# Question on wireless trigger for Neewer flashes



## curly (Aug 3, 2014)

Hi all,

I am looking at the Neewer VK750 II flash and am wondering which wireless triggers should work with this flash. I noticed that the info about the flash says it already includes wireless capability.

Does this mean I can just buy a transmitter, like the Youngnuo YN-622N-TX or others, to trigger the flash without have to get the receiver units for the flash?

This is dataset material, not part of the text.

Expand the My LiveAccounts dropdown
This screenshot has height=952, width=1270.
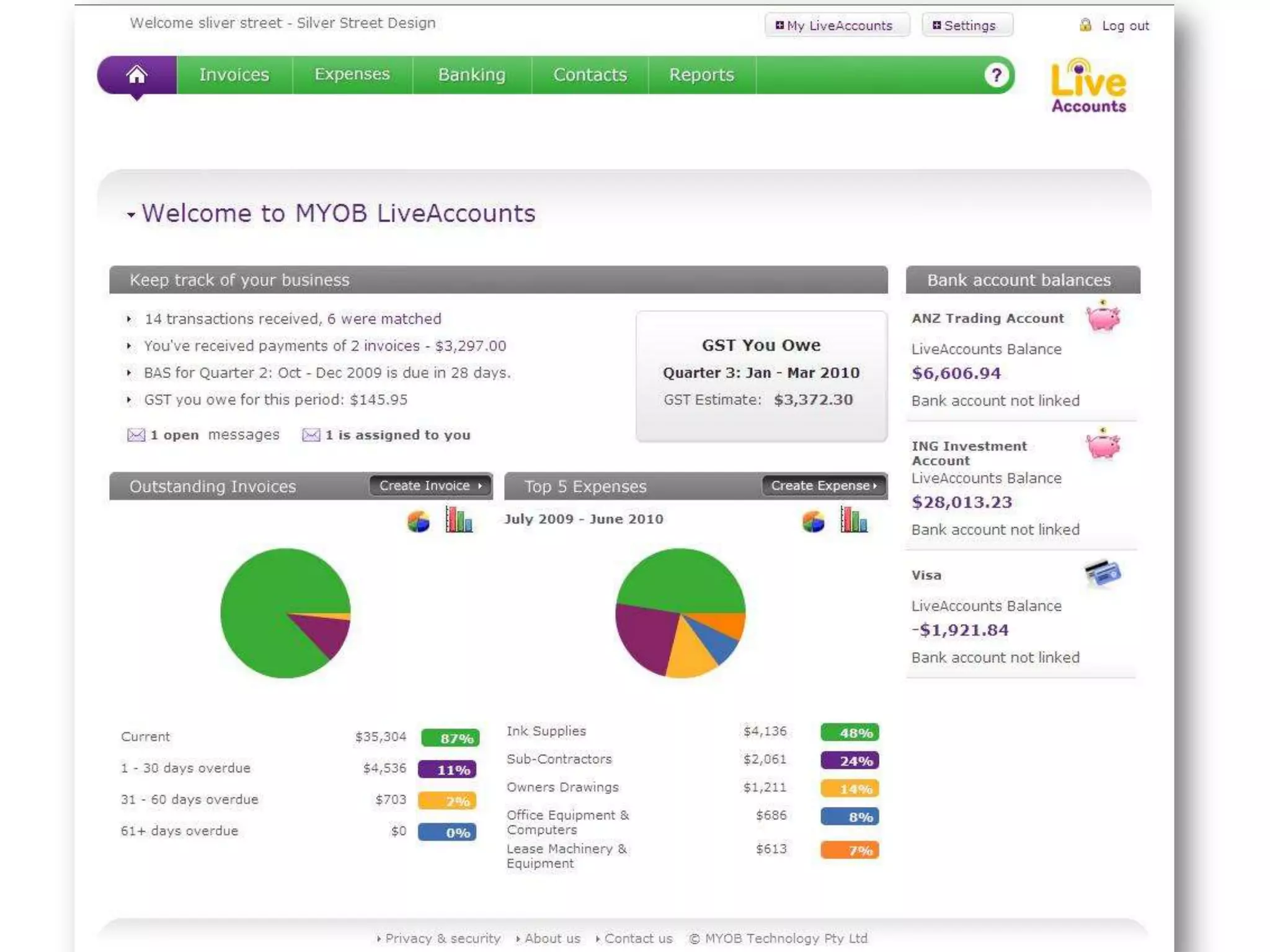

Sorry if this is a newb question, but I was not sure if the Neewer flash should work with certain transmitters or not.

Thanks


----------



## curly (Aug 3, 2014)

I should mention that this is to use with my D40, if that matters. Thanks


----------



## Village Idiot (Aug 4, 2014)

Unless the specs specifically state that it can be used with a certain brand of trigger, then it's most likely a proprietary. You'd have to buy that brand of transmitter to trigger it. 

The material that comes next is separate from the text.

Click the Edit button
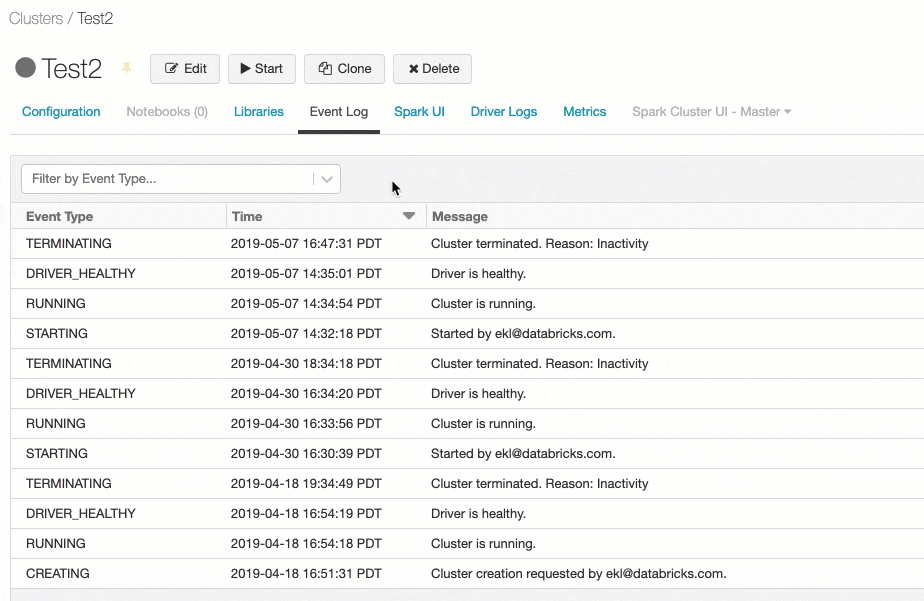The image size is (924, 601). [185, 69]
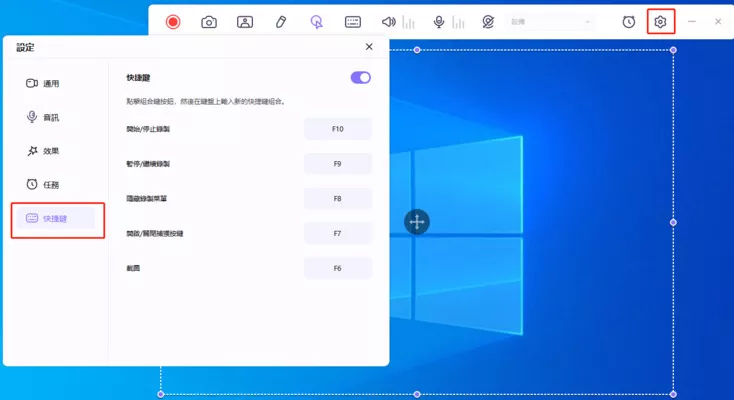Image resolution: width=734 pixels, height=400 pixels.
Task: Change the F6 screenshot hotkey field
Action: (337, 268)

Triggers aren't cross compatible, so you can't use a Radio Popper with a Pocket Wizard. However, some brands like Profoto and Dynalite have built in Pocket Wizard triggers; those brands are also clearly labeled as being compatible with a different brand of trigger than the manufacturer. I doubt the brand you're asking about is compatible with anything that's not proprietary though.


----------



## tirediron (Aug 4, 2014)

I think this is the key phrase, "Wireless triggering distance: 20--25m indoor,10--15m outdoor"  it's either compatible with Nikon's CLS, in which case you're out of luck as the D40 can't be used in Commander mode, or it's simply got a built in optical trigger, in which case you're fine, as all you need is the pop-up flash to act as the trigger.  Either way however, I would recommend buying a radio trigger such as one of the Yongnuo line.  Optical triggers (including CLS) rely on line-of-sight, and that's not always ideal for setting up off-camera flash lighting.


----------